Wednesday, February 1, 2012

Rain, inside? That could be a problem

Disclaimer: This post has little to do with Nick. We are still waiting on his MRI.

With that said.....

So, I'm folding clothes in my bedroom yesterday and talking on the phone with a friend (in full housewife disclosure, I was also likely watching a DVR'd soap), when I notice it's raining - not just outside - but INSIDE my bedroom wall.



Well, shit. I hung up on my friend (sorry, Dis), and just stared at it for a sec. I thought about calling Jason at work but since he had a tough week last week, his son is under evaluation for a bunch of head stuff and he has to prepare for a big meeting in California the next day, thought, well....maybe I can figure out why my bedroom wall is crying. Sadly, I also briefly considered this may be the next Amityville Horror house. But it was water, not blood, so I was on the safe side. Yay!

Next step, I call our builder. It's been five years, but thankfully they not only answered, Village Builders sent a great guy named Larry, right over. By the time Larry showed up, I was already calculating the cost of rebuilding our house, paying for Nick's bills and looking for the swarm of locusts.

Larry's a dad. He has a daughter my age that lives in our neighborhood. After Larry made an assessment of the problem, and I realized I didn't have 1 flashlight with working batteries (REALLY? So disappointed in my hurricane preparedness.), he invited me to go outside and stare up at my roof. He asked me if we had done our yearly roof maintenance check. Huh? He asked me when was the last time my husband was on the roof. Again, really? Apparently the problem was the "pokey things" (not their technical name), likely had some nails loose or gone or that the wind had knocked one just enough to let some moisture seep in. Sooooo, we don't have to rebuild the house? No, actually it can be easily fixed and the moisture was minor. Apparently, I was quite lucky I caught it happening because the wall dried almost immediately leaving no trace of it's crying fit.

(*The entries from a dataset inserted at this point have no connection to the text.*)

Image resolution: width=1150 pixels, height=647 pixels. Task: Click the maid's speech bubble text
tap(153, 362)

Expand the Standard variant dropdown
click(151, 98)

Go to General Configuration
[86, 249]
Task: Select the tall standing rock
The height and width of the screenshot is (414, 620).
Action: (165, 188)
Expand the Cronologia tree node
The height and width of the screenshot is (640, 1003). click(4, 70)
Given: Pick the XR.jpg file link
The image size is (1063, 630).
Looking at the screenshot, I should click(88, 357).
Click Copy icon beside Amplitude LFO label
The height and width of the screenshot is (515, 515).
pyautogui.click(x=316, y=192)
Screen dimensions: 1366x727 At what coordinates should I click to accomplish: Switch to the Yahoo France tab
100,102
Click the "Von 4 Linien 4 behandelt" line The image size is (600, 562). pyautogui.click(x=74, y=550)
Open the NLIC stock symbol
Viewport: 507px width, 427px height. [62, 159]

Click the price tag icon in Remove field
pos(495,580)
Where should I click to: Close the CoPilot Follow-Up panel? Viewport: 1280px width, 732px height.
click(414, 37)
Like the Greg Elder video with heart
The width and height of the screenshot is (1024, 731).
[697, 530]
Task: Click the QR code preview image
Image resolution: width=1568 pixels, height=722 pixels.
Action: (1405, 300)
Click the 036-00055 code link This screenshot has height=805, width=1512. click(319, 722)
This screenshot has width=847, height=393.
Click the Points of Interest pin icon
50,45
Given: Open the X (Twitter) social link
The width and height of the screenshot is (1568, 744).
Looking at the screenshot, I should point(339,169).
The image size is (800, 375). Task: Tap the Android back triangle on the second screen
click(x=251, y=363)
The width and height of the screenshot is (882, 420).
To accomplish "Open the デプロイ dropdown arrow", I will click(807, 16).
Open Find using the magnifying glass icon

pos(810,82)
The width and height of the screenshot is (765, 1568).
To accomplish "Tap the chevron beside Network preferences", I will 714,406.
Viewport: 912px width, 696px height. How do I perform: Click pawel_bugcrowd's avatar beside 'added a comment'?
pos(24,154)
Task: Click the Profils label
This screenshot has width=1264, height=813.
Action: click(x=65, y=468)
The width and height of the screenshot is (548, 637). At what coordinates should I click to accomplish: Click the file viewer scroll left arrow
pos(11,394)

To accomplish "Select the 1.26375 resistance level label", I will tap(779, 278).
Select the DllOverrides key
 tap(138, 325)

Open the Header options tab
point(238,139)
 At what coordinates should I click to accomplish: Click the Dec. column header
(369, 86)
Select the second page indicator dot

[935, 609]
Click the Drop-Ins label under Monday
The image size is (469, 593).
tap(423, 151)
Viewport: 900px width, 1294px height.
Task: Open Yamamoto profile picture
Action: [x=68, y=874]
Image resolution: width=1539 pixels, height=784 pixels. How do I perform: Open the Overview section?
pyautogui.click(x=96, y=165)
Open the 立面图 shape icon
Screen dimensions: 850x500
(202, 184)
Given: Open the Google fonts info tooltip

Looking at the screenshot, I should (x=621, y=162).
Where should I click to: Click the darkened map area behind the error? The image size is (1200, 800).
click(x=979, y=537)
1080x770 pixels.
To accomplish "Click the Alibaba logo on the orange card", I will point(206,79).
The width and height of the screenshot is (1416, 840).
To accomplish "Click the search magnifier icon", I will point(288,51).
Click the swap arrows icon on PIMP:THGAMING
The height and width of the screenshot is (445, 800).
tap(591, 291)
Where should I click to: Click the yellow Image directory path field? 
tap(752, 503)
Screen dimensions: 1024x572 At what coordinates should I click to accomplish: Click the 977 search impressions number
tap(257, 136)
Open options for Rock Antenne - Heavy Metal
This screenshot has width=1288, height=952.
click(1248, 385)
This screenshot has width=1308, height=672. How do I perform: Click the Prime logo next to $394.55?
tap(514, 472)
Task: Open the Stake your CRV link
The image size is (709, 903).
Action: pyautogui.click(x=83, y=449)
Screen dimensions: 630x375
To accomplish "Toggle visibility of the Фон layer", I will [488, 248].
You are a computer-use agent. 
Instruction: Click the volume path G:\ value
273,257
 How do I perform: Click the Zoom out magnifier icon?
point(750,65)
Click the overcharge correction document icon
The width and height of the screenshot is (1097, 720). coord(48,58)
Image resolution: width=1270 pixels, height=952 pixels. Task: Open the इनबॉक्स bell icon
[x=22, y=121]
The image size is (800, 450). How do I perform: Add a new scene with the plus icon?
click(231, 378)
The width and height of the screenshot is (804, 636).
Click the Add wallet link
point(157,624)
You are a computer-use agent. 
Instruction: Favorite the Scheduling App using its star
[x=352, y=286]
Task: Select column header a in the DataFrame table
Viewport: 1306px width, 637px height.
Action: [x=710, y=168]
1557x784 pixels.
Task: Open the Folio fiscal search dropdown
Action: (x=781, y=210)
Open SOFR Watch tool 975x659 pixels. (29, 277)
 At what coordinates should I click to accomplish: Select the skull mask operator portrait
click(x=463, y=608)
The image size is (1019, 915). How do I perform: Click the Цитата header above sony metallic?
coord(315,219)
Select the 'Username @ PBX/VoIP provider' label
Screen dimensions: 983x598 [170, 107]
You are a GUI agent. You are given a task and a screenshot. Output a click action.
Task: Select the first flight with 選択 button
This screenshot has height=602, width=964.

Then, Larry took pity on me and decided to just go around my house telling me about things like "media filter" - change it...you don't need all those other filters you have....this is the important one. Something about PVC pipes in the attic and putting bleach down them in the summer months. Another revelation. Larry, being the dad he must be, promptly asked me if I had bleach and then went and climbed into my attic. Finally, he left me with numbers of who to call for the pokey things in the roof, how much it should cost, and his number in case anyone tried to tell us anything differently (aka, more expensive). I almost hugged him.

I called Jay and told him the good news....we are not Handy Manny but the house is fine and we don't have to live in the teepee my mom bought Nick. Score!

In the meantime, I'm chalking this all up to the pleasures of adulthood and not the plagues. But if I were you, I'd check your roof. Especially around the pokey things.